In the discussion part there is no limitation to the studies. It should be included in the manuscript.

Author Response

Authors’ response: We are very grateful to the reviewer for their comments and suggestions. Point-by-point responses and resulting edits are provided below.

Although the paper is interesting, I have some major concerns:

Title

The title reflects the results presented here.

 

Abstract

The abstract is lacking the aim, the material and methods description as well as an informative conclusion. It should be written in more details.

Authors’ response: The abstract has been edited to make the aim clearer (Lines 14, 17-18), but we feel that the methods and conclusions are reasonable and informative given the journal’s word limits.

Material and Methods

  1. There is no information about the number of analyzed objects. It should be included in the manuscript.

Authors’ response: Under the Model Outcomes section, we present the group totals included in the manuscript. At the suggestion of Reviewer 1, we’ve added a figure to the supplemental materials that shows animals numbers pre- and post-treatment assignment (Supplemental Figure 2), as well as which animals survived to the full assessment of outcomes at P42. We hope this clarifies the number of analyzed objects.

  1. There is no information about the tool for measurement of animal’s temperature. What was its accuracy?

Authors’ response: We apologize for this omission. All rectal temperatures were measured using a YSI Precision 4000A Thermometer with (accuracy within 0.01°C). These details have been added to the methods section. (Line 486)

Discussion

In the discussion part there is no limitation to the studies. It should be included in the manuscript.

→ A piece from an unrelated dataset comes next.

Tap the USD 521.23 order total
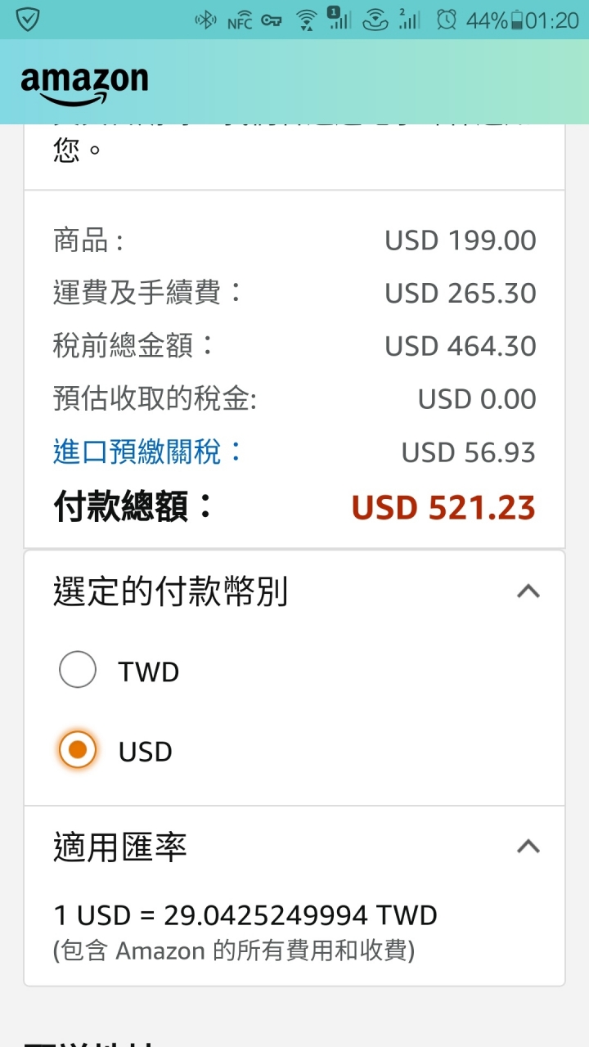Screen dimensions: 589x1047 (x=443, y=508)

Authors’ response: We have expanded the limitations in the discussion based on suggestions from Reviewer 1. (Line 416-420)

Round 2

Reviewer 2 Report

The manuscript has been improved by the revisions. However, this reviewer still has concerns that with such a complex model, one cannot tell what is causing what abnormality or how the neuroprotective agents are functioning. Why is it so hard to cause brain damage in this model?

Author Response

The manuscript has been improved by the revisions. However, this reviewer still has concerns that with such a complex model, one cannot tell what is causing what abnormality or how the neuroprotective agents are functioning. Why is it so hard to cause brain damage in this model?

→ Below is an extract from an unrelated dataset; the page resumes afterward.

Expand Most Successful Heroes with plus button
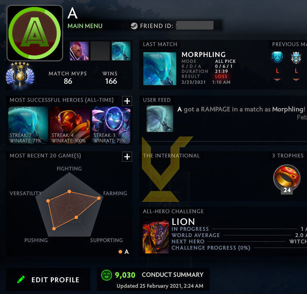click(x=127, y=101)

Authors’ response: We do acknowledge the complexity of the model, which does complicate the examination of mechanistic pathways involved in the action of specific neurotherapeutics. Though the model is complex, we do feel that we have been realistic about it's development and limitations. Previous publications have outlined the iterative process of developing the current model (Wood et al., Developmental Neuroscience 2018, Supplementary Table 1; https://doi.org/10.1159/000498968), and acknowledged that, as with any preclinical model, the goal was not accurately reproduce the exposures encountered by infants clinically, but to provide a confluence of the mechanistic factors thought to be involved in neonatal hypoxic-ischemic brain injury including inflammation, hypoxia, and oxidative stress (Wood et al., JoVE 2019; https://dx.doi.org/10.3791/60131).

Additional wording has been added (lines 399 and 402) to more directly state that examining the mechanisms of neuroprotection are beyond the scope of this manuscript, though we do believe that it is fair to say that the model responds as would be expected given related research in the field and the factors involved. We are also actively investigating factors that contribute to the apparent resilience to injury in this model.

Reviewer 5 Report

I accept the manuscript in present form.

Author Response

Authors’ response: We are very grateful to the reviewer for taking the time to re-review our manuscript.